13Cette dénonciation bien légitime d’un régime autoritaire et de ses pratiques antidémocratiques ne doit pas nous conduire à une vision aussi manichéenne de ce qu’a été l’intégration des deux côtés du Mur. La question du logement offre par exemple un cadre comparatif intéressant. Alors que la vie dans des camps mués en baraquements de fortune est encore une réalité à l’Ouest tout au long des années 1950, à l’Est, les politiques autoritaires d’accès au logement ont, depuis la fin des années 1940, permis le relogement les expulsés pourtant proportionnellement plus nombreux. Malgré les limites qualitatives de ce relogement, il met rapidement fin à une discrimination géographique, voire une « ghettoïsation » des expulsés dans des camps et peut être envisagé comme une réussite dans l’accueil des réfugiés.

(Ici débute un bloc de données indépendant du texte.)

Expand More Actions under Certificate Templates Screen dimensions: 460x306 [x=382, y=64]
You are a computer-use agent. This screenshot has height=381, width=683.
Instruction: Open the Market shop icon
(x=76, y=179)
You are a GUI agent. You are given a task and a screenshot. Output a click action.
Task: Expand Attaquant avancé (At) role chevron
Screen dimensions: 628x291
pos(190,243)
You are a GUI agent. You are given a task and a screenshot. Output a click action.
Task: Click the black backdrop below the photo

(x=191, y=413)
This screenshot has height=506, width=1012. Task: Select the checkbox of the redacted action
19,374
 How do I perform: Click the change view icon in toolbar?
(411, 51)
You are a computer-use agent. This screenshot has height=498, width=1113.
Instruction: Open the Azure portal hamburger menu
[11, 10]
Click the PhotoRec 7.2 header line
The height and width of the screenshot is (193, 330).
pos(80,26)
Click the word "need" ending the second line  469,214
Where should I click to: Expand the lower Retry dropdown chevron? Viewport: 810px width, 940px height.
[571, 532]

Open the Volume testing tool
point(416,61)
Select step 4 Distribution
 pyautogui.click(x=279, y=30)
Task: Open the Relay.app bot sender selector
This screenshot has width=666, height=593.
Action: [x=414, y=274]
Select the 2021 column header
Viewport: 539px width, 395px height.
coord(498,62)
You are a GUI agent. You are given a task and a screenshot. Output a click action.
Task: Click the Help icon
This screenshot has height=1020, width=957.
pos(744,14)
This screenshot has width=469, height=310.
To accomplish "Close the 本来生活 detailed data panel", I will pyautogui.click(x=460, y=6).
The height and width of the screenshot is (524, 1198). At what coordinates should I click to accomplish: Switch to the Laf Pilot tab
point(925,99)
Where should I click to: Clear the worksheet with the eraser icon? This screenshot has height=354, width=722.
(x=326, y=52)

14Pour dépasser le débat intégration/assimilation, je voudrais avancer une nouvelle grille de lecture. La rupture politique et idéologique qui balise l’arrivée des expulsés sur les territoires allemands a influé sur les deux modèles allemands alors en construction. À l’Est comme à l’Ouest, cette césure a provoqué un bouleversement des hiérarchies sociales préexistantes. L’éclatement de ces hiérarchies a permis aux réfugiés non pas de s’intégrer mais de « s’insérer » au sein de la société malgré l’hostilité des élites traditionnelles. En RDA, la dénazification, les départs vers l’Ouest et l’instauration d’une société socialiste ont déstabilisé plus fortement encore ces hiérarchies traditionnelles, offrant alors des perspectives d’insertion inédites à une population réfugiée en échange d’une loyauté politique.
Notes de bas de page
1 A. Kossert, op. cit.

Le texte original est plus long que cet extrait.